The issue I want to address is whether survey results showing little or no increase in happiness as incomes rise in high income countries mean that further economic growth is not worth having in those countries. I will assume that the observation of no increase in happiness as incomes rise cannot be attributed to factors such as changes in income distribution. (For a reference discussing this possibility with regard to the U.S. see here.)
First we should clarify the relationship between increases in income and increase in happiness in economic terms. It seems to me that in terms of economic theory what a person would be doing in comparing his happiness at different times would be analogous to calculating the change in value of his/her assets by discounting the future flows of income they are expected to produce. In computing his happiness level this person would ignore the past and just consider the expected future flows of goods of all kinds and the satisfaction that he/she and his/her family will derive from them.

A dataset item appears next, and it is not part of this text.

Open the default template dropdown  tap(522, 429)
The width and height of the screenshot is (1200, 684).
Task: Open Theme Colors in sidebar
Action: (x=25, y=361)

How relevant are the happiness and satisfaction concepts measured in surveys to this concept of happiness as the discounted present value of the future? If surveys can be viewed as akin to barometers which measure how people are feeling about the direction of events affecting their well-being, they have some relevance. But if incomes just keep rising as expected, people will not necessarily record higher levels of satisfaction.
The economic concept of happiness as the discounted present value of the future seems somewhat at odds with prevailing psychological theory relating to subjective well-being – although a reconciliation may be possible. The set-point model, which is pivotal in the field of subjective well-being (SWB), suggests that while people may initially react strongly to events affecting them, their SWB subsequently returns to a stable level (set point) determined by their personality predispositions.
In its original form the set-point model implied that no matter what benefits an increased flow of goods and services may provide to individuals in helping them to achieve their goals, it will not result in any long-term improvement in measured SWB. This view has been modified in the light of evidence that set points can change as a result of a variety of factors, including widowhood and unemployment. A recent study by Frank Fujita and Ed Diener using panel data for Germany covering 17 years of life satisfaction judgements showed that almost 9 percent of respondents changed 3 or more scale units (on a 10 point scale) from the first five year average to the final five year average. Nevertheless, the majority of respondents showed long term stability in life satisfaction between the beginning and end of this period ( ‘Life satisfaction set point: stability and change’, Journal of Personality and Social Psychology, 88 (1), 2005).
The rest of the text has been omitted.